§ **Assigned task**
The expected result is every entry, retyped character for character.

━━━ Data section ━━━

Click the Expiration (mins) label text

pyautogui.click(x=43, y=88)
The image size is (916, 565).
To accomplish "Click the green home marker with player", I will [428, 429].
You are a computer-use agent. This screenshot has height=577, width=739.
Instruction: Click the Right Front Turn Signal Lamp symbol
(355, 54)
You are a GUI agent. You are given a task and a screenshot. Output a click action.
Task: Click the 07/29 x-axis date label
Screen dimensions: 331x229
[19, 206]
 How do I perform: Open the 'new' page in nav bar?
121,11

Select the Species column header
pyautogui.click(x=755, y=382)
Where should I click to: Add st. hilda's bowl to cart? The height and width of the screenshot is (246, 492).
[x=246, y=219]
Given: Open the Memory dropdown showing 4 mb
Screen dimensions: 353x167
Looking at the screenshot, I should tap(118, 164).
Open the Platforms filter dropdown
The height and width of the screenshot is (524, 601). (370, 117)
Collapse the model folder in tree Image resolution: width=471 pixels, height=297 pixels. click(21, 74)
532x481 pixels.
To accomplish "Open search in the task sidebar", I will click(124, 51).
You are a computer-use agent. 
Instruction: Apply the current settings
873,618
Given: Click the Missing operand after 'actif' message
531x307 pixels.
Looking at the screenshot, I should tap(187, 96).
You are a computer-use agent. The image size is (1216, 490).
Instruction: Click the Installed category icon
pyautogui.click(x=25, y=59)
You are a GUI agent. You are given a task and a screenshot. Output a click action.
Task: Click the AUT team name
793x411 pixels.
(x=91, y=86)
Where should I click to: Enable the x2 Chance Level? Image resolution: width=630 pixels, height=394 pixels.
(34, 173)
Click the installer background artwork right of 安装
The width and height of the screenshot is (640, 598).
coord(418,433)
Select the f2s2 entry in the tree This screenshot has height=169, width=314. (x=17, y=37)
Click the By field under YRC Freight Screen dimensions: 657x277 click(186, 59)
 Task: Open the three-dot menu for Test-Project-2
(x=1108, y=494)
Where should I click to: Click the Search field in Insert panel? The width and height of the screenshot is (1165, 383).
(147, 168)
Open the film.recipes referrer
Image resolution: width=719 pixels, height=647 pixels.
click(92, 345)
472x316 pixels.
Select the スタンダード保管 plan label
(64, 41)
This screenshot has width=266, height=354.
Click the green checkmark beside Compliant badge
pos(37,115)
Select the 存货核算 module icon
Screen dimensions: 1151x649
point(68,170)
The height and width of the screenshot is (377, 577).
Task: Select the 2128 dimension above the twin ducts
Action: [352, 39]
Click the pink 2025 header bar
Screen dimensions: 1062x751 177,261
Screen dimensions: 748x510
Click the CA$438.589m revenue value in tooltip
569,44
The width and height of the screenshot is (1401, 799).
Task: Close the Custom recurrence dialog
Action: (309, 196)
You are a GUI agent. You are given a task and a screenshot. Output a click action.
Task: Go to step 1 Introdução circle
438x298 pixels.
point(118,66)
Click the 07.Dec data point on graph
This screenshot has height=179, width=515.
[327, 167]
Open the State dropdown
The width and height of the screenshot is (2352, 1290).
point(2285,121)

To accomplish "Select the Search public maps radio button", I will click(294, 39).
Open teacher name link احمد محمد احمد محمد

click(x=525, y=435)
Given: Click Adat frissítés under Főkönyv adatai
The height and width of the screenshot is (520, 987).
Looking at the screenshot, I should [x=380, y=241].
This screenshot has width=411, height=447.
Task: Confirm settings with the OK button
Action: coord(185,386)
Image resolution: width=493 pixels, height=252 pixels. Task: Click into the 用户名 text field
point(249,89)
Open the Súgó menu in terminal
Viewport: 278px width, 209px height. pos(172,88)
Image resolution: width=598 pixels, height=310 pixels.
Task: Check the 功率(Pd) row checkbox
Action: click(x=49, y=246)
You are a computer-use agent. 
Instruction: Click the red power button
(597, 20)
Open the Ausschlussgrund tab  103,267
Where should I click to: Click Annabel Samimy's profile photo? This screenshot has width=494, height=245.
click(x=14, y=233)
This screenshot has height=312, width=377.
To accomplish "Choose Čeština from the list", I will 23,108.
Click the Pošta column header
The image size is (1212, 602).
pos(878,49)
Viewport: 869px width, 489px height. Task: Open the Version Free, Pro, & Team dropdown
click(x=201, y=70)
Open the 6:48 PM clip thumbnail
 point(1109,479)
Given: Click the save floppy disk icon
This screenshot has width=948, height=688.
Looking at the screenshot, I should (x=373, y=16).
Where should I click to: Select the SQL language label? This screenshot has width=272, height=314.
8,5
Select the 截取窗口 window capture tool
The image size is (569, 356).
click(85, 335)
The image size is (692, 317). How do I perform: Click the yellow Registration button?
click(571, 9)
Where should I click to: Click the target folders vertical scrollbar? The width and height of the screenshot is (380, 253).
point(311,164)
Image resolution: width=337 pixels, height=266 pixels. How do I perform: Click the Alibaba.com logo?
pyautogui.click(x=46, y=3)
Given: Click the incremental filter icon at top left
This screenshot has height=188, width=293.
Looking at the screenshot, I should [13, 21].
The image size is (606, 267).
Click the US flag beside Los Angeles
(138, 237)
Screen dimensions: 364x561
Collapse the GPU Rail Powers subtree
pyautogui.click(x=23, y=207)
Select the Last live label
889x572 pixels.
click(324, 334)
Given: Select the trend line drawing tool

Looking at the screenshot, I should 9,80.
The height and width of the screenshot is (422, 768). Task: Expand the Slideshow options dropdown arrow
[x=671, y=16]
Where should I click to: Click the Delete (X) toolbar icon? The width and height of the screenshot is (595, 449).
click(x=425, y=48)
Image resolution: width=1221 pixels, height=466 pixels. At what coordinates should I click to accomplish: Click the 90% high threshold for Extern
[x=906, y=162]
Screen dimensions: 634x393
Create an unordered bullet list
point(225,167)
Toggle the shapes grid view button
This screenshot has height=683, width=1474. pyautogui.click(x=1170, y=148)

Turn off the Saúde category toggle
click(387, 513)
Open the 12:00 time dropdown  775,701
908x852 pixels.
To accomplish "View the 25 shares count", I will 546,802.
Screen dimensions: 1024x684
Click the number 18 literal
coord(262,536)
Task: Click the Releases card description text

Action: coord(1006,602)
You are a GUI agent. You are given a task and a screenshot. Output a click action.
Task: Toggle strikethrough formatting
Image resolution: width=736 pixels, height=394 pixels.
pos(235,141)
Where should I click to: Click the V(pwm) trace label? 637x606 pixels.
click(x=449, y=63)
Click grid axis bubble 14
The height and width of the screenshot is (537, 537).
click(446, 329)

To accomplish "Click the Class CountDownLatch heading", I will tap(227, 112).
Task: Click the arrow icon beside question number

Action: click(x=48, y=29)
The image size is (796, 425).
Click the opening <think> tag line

━━━

§ **Task output**
Click the Expiration (mins) label text

pyautogui.click(x=43, y=88)
The image size is (916, 565).
To accomplish "Click the green home marker with player", I will [428, 429].
You are a computer-use agent. This screenshot has height=577, width=739.
Instruction: Click the Right Front Turn Signal Lamp symbol
(355, 54)
You are a GUI agent. You are given a task and a screenshot. Output a click action.
Task: Click the 07/29 x-axis date label
Screen dimensions: 331x229
[19, 206]
 How do I perform: Open the 'new' page in nav bar?
121,11

Select the Species column header
pyautogui.click(x=755, y=382)
Where should I click to: Add st. hilda's bowl to cart? The height and width of the screenshot is (246, 492).
[x=246, y=219]
Given: Open the Memory dropdown showing 4 mb
Screen dimensions: 353x167
Looking at the screenshot, I should tap(118, 164).
Open the Platforms filter dropdown
The height and width of the screenshot is (524, 601). (370, 117)
Collapse the model folder in tree Image resolution: width=471 pixels, height=297 pixels. click(21, 74)
532x481 pixels.
To accomplish "Open search in the task sidebar", I will click(124, 51).
You are a computer-use agent. 
Instruction: Apply the current settings
873,618
Given: Click the Missing operand after 'actif' message
531x307 pixels.
Looking at the screenshot, I should tap(187, 96).
You are a computer-use agent. The image size is (1216, 490).
Instruction: Click the Installed category icon
pyautogui.click(x=25, y=59)
You are a GUI agent. You are given a task and a screenshot. Output a click action.
Task: Click the AUT team name
793x411 pixels.
(x=91, y=86)
Where should I click to: Enable the x2 Chance Level? Image resolution: width=630 pixels, height=394 pixels.
(34, 173)
Click the installer background artwork right of 安装
The width and height of the screenshot is (640, 598).
coord(418,433)
Select the f2s2 entry in the tree This screenshot has height=169, width=314. (x=17, y=37)
Click the By field under YRC Freight Screen dimensions: 657x277 click(186, 59)
 Task: Open the three-dot menu for Test-Project-2
(x=1108, y=494)
Where should I click to: Click the Search field in Insert panel? The width and height of the screenshot is (1165, 383).
(147, 168)
Open the film.recipes referrer
Image resolution: width=719 pixels, height=647 pixels.
click(92, 345)
472x316 pixels.
Select the スタンダード保管 plan label
(64, 41)
This screenshot has width=266, height=354.
Click the green checkmark beside Compliant badge
pos(37,115)
Select the 存货核算 module icon
Screen dimensions: 1151x649
point(68,170)
The height and width of the screenshot is (377, 577).
Task: Select the 2128 dimension above the twin ducts
Action: [352, 39]
Click the pink 2025 header bar
Screen dimensions: 1062x751 177,261
Screen dimensions: 748x510
Click the CA$438.589m revenue value in tooltip
569,44
The width and height of the screenshot is (1401, 799).
Task: Close the Custom recurrence dialog
Action: (309, 196)
You are a GUI agent. You are given a task and a screenshot. Output a click action.
Task: Go to step 1 Introdução circle
438x298 pixels.
point(118,66)
Click the 07.Dec data point on graph
This screenshot has height=179, width=515.
[327, 167]
Open the State dropdown
The width and height of the screenshot is (2352, 1290).
point(2285,121)

To accomplish "Select the Search public maps radio button", I will click(294, 39).
Open teacher name link احمد محمد احمد محمد

click(x=525, y=435)
Given: Click Adat frissítés under Főkönyv adatai
The height and width of the screenshot is (520, 987).
Looking at the screenshot, I should [x=380, y=241].
This screenshot has width=411, height=447.
Task: Confirm settings with the OK button
Action: coord(185,386)
Image resolution: width=493 pixels, height=252 pixels. Task: Click into the 用户名 text field
point(249,89)
Open the Súgó menu in terminal
Viewport: 278px width, 209px height. pos(172,88)
Image resolution: width=598 pixels, height=310 pixels.
Task: Check the 功率(Pd) row checkbox
Action: click(x=49, y=246)
You are a computer-use agent. 
Instruction: Click the red power button
(597, 20)
Open the Ausschlussgrund tab  103,267
Where should I click to: Click Annabel Samimy's profile photo? This screenshot has width=494, height=245.
click(x=14, y=233)
This screenshot has height=312, width=377.
To accomplish "Choose Čeština from the list", I will 23,108.
Click the Pošta column header
The image size is (1212, 602).
pos(878,49)
Viewport: 869px width, 489px height. Task: Open the Version Free, Pro, & Team dropdown
click(x=201, y=70)
Open the 6:48 PM clip thumbnail
 point(1109,479)
Given: Click the save floppy disk icon
This screenshot has width=948, height=688.
Looking at the screenshot, I should (x=373, y=16).
Where should I click to: Select the SQL language label? This screenshot has width=272, height=314.
8,5
Select the 截取窗口 window capture tool
The image size is (569, 356).
click(85, 335)
The image size is (692, 317). How do I perform: Click the yellow Registration button?
click(571, 9)
Where should I click to: Click the target folders vertical scrollbar? The width and height of the screenshot is (380, 253).
point(311,164)
Image resolution: width=337 pixels, height=266 pixels. How do I perform: Click the Alibaba.com logo?
pyautogui.click(x=46, y=3)
Given: Click the incremental filter icon at top left
This screenshot has height=188, width=293.
Looking at the screenshot, I should [13, 21].
The image size is (606, 267).
Click the US flag beside Los Angeles
(138, 237)
Screen dimensions: 364x561
Collapse the GPU Rail Powers subtree
pyautogui.click(x=23, y=207)
Select the Last live label
889x572 pixels.
click(324, 334)
Given: Select the trend line drawing tool

Looking at the screenshot, I should 9,80.
The height and width of the screenshot is (422, 768). Task: Expand the Slideshow options dropdown arrow
[x=671, y=16]
Where should I click to: Click the Delete (X) toolbar icon? The width and height of the screenshot is (595, 449).
click(x=425, y=48)
Image resolution: width=1221 pixels, height=466 pixels. At what coordinates should I click to accomplish: Click the 90% high threshold for Extern
[x=906, y=162]
Screen dimensions: 634x393
Create an unordered bullet list
point(225,167)
Toggle the shapes grid view button
This screenshot has height=683, width=1474. pyautogui.click(x=1170, y=148)

Turn off the Saúde category toggle
click(387, 513)
Open the 12:00 time dropdown  775,701
908x852 pixels.
To accomplish "View the 25 shares count", I will 546,802.
Screen dimensions: 1024x684
Click the number 18 literal
coord(262,536)
Task: Click the Releases card description text

Action: coord(1006,602)
You are a GUI agent. You are given a task and a screenshot. Output a click action.
Task: Toggle strikethrough formatting
Image resolution: width=736 pixels, height=394 pixels.
pos(235,141)
Where should I click to: Click the V(pwm) trace label? 637x606 pixels.
click(x=449, y=63)
Click grid axis bubble 14
The height and width of the screenshot is (537, 537).
click(446, 329)

To accomplish "Click the Class CountDownLatch heading", I will tap(227, 112).
Task: Click the arrow icon beside question number

Action: click(x=48, y=29)
The image size is (796, 425).
Click the opening <think> tag line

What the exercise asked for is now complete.